Directions for this task: Give back exactly the lines from the one holding "Best Seller N (504, 440)" to the last line of the entries, both included, and nothing more.

--- Given data ---

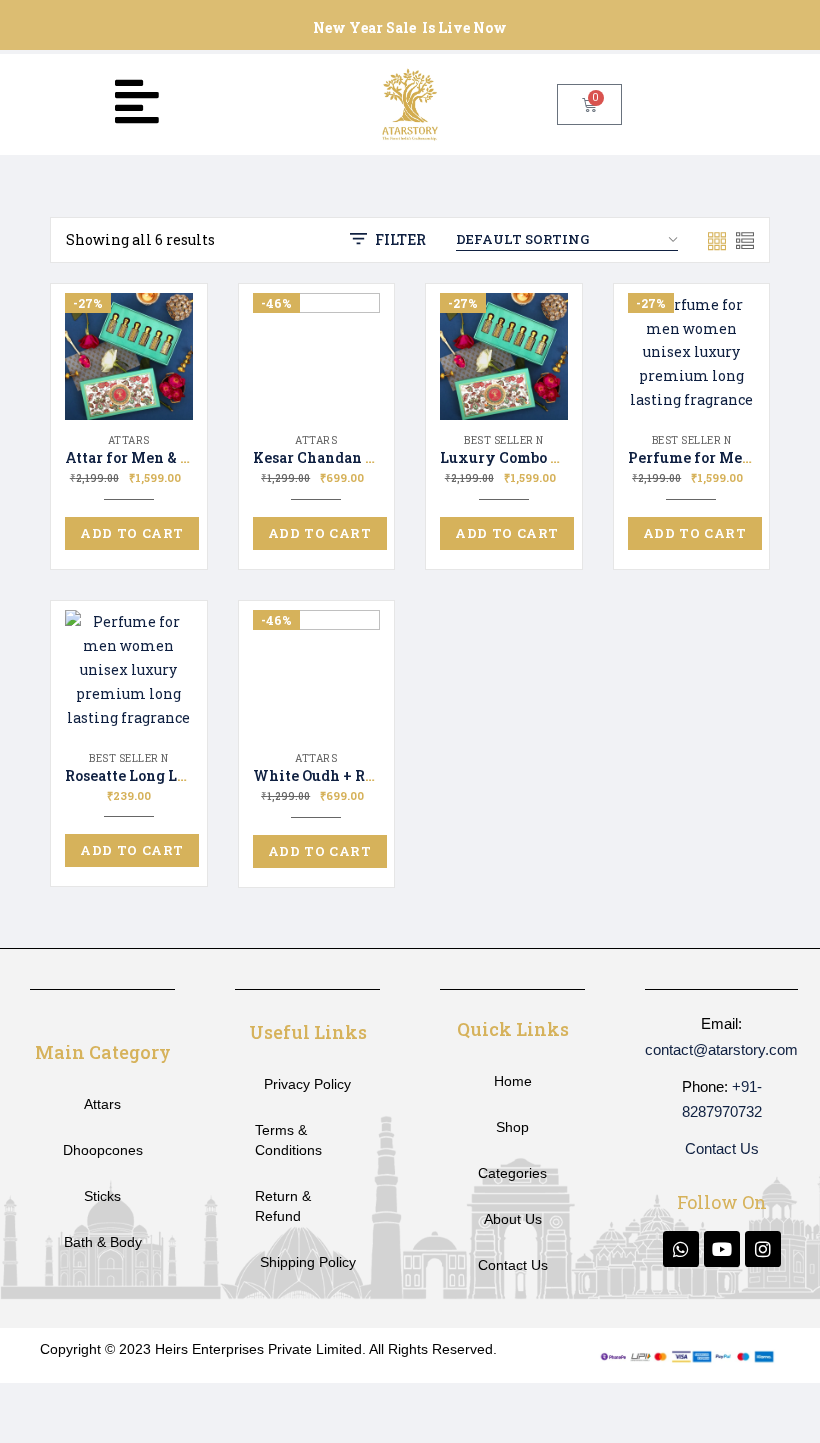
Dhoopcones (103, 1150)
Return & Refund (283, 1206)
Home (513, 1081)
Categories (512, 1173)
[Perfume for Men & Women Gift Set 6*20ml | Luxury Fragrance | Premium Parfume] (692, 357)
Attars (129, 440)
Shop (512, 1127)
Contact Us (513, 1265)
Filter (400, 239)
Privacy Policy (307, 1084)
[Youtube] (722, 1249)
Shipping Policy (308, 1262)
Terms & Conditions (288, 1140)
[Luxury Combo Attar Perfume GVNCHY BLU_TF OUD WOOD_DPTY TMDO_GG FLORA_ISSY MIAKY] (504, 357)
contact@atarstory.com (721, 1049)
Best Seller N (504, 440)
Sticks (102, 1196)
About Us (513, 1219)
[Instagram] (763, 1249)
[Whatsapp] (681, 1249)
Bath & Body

---

Response:
Best Seller N (504, 440)
Sticks (102, 1196)
About Us (513, 1219)
[Instagram] (763, 1249)
[Whatsapp] (681, 1249)
Bath & Body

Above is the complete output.